The relatively recent developments of feminized and autoflowering seeds get all the attention, but there is still much to love about regular seed. For one, they give you the chance to cook up some exciting crossbreeds.
Growers working with regular seeds have to account for the fact that half their plants could be males, which reduces yield. They can also be more challenging to work with.
While feminized seeds are perfect for commercial growers that want a guaranteed ratio of female to male plants, many home growers choose to plant regular seed because of their ability to produce sex of either gender. Regular seeds are the way to go if you’re an advocate of organic growing and would rather let nature take its course, as well as if you’d like to try your hand at breeding.
You can experiment with a variety of strains by crossing them to create unique cultivars. Mixing an indica and sativa strain, for example, may lead to a more balanced cultivar with a quicker flowering time or even differing terpene profiles.
However, you’ll need to be able to distinguish between the male and female plants and remove them promptly to avoid hermaphroditism. This can be done by observing the plant’s pre-flowering stages to see its sex, or by using a simple reverse pollen method. It’s important to keep in mind that a male plant is needed to achieve any cross-breeding plans, as it will provide the genetic lineage to the next generation of cannabis.
There are a few things to consider when growing regular seeds or clones. Clones are exact copies of their mother plant, which is a big advantage if you want to produce a large harvest in a short amount of time. They can also suffer from problems caused by their mothers (such as powdery mildew) or from contaminants in the soil, so if you are working with clones it is important to keep them quarantined for a few days or weeks before introducing them into your garden.
Another benefit to cloning is that it avoids the need to wait for seeds to germinate and grow into seedlings. However, germination is an important skill that many experienced growers feel is better learned from scratch. Seeds also offer a chance to experiment with phenotypes and can bring in unique characteristics that you cannot duplicate with clones. For example, some growers find that growing from seeds leads to plants with longer, heavier buds.
Pollination is an essential part of the plant reproduction process. It occurs when pollen from a male flower’s anthers rubs or drops onto a female flower’s stigma, fertilizing it and producing seeds. Pollen is released through two tiny pores in a flower’s anthers. Bees bite the anthers and buzz to shake them loose, releasing thousands of pollen grains in under a second.
Other plants rely on insect pollinators, such as tomatoes, strawberries, cranberries, blueberries, almonds and many other fruits and vegetables.
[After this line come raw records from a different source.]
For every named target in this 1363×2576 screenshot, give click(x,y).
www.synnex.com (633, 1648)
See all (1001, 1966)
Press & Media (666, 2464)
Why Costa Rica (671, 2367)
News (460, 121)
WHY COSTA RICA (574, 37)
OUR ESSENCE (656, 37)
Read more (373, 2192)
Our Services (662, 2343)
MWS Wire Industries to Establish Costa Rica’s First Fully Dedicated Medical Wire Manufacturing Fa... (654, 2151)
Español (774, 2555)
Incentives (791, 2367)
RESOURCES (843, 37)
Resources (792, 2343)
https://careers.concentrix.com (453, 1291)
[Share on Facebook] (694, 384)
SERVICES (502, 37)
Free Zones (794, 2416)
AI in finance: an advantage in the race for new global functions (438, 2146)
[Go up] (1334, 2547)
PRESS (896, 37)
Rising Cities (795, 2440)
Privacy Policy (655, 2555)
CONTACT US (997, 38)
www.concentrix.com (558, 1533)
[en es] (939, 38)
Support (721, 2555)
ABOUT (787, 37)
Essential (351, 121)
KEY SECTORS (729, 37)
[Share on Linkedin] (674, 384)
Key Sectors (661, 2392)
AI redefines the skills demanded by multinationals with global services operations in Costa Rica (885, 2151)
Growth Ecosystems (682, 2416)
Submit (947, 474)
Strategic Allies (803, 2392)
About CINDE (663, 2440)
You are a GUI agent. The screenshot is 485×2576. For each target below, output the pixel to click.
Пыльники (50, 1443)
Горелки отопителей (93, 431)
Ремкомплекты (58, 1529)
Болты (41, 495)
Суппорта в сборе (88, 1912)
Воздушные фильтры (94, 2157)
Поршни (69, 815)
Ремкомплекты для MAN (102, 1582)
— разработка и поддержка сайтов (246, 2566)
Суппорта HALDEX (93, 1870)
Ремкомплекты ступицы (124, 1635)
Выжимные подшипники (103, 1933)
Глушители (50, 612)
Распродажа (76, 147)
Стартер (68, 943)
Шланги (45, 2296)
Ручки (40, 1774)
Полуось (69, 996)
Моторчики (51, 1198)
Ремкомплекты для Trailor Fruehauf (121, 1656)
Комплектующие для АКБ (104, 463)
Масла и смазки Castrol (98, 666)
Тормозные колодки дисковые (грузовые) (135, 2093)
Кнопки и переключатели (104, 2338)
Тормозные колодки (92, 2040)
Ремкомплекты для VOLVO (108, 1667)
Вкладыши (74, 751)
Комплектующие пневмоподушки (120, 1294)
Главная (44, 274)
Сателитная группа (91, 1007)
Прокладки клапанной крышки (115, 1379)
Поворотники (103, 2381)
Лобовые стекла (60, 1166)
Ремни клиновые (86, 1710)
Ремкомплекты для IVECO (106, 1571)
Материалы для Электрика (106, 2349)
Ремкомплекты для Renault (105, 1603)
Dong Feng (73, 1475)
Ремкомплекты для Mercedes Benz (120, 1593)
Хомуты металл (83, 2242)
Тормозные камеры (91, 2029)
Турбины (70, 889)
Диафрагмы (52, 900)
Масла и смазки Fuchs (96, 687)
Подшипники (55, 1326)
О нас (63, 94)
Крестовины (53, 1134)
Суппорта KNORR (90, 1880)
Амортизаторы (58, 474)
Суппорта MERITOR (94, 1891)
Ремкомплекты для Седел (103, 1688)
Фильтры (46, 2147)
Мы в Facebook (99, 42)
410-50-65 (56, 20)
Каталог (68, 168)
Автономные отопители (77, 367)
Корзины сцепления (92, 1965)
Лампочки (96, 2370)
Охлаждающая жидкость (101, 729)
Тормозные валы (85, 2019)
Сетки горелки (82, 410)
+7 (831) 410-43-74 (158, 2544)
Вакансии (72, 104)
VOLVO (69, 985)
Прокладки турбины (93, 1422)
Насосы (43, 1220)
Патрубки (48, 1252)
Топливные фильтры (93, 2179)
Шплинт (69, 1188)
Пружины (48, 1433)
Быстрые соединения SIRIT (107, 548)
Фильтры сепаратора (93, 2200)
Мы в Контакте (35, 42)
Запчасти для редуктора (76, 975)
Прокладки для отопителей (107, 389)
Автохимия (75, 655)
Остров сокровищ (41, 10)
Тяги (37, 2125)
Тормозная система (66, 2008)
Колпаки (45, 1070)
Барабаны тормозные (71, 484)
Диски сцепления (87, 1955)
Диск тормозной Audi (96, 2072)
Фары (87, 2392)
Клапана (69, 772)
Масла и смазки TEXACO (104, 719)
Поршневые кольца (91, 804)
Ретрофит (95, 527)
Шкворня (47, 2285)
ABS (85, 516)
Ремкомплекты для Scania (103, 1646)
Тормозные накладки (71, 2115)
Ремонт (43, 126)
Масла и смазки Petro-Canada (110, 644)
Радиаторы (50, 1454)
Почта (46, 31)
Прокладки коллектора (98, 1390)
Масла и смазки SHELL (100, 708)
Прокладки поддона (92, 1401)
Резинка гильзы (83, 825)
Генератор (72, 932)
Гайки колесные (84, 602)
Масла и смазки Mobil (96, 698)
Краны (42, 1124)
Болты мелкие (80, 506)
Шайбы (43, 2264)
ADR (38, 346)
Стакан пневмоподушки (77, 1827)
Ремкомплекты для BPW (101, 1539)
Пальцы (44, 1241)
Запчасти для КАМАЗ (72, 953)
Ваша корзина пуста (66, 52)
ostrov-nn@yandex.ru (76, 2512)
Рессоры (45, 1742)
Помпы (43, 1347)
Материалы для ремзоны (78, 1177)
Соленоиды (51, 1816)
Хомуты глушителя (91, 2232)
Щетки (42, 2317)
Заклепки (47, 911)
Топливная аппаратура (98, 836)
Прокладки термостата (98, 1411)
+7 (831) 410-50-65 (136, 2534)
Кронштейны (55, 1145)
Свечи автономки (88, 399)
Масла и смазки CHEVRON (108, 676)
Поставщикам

Many seed savers grow varieties that bloom at different times to prevent unwanted cross-pollination.
To hand-pollinate a cannabis plant, simply apply pollen from a male flower with a cotton ball or brush to the anther of a female cannabis plant and wait three days until she flowers. A good indicator that a female has been pollinated is the bracts on her buds becoming larger. They should then swell and become a darker color, as this indicates they have been fertilized.
Saving seeds is a practice that has been around for thousands of years. Indigenous societies and early farmers stewarded their food systems by collecting, saving and planting seeds season after season.
The benefits of seed saving are multifaceted. It’s a way to ensure gardeners have access to traditional varieties, decrease reliance on large corporations and their inconsistent supply chains, and support community connections through events like seed swaps.
The process is relatively simple, but it does require some skill. Knowing which plants will cross-pollinate is key to success. Annual plants that set seed and die in a single growing season are easy to save, while perennials like kale, carrots and onions need two growing seasons to produce seeds. Harvesting wet seed (such as from tomatoes, eggplants and cucumbers) requires careful timing so that the seeds are mature enough to be eaten. The seeds must be removed from the wet pulp or gelatinous coating, and dried thoroughly.